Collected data
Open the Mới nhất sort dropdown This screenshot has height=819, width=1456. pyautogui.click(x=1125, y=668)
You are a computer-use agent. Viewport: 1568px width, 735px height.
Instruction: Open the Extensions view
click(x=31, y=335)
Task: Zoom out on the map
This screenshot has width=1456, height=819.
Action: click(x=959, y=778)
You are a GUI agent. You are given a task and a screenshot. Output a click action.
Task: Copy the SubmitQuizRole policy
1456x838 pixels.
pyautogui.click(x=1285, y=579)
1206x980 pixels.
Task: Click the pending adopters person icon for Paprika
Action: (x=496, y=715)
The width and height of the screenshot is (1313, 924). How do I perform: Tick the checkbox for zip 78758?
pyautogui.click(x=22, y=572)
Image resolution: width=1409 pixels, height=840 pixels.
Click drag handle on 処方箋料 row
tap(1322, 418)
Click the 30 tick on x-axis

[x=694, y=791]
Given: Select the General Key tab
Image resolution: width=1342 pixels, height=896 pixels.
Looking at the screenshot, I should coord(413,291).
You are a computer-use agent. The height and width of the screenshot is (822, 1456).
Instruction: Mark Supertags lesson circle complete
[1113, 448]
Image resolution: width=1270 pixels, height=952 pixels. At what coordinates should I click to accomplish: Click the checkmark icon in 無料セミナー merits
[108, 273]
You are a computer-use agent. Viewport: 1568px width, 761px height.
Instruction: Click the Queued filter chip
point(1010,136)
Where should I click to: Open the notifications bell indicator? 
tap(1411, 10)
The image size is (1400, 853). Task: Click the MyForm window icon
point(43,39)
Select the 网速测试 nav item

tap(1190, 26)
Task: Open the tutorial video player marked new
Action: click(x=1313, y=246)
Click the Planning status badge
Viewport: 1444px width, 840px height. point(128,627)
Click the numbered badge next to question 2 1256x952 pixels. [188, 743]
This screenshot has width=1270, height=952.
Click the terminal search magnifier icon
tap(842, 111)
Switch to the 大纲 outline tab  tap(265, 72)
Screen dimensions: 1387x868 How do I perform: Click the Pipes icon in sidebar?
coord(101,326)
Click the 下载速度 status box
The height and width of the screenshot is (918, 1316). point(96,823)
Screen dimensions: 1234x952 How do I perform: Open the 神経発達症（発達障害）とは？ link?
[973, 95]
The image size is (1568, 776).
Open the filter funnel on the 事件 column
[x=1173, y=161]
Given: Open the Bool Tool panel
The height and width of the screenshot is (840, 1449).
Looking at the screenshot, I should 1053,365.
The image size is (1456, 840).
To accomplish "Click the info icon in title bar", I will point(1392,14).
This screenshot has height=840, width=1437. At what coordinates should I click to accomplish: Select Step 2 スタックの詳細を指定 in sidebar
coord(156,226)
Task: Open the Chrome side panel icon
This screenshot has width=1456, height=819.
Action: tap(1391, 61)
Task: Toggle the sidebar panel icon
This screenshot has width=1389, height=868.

=== Task to carry out ===
From the records above, copy each line where the word "panel" can be found.

=== Response box ===
Given: Open the Bool Tool panel
Task: Open the Chrome side panel icon
Task: Toggle the sidebar panel icon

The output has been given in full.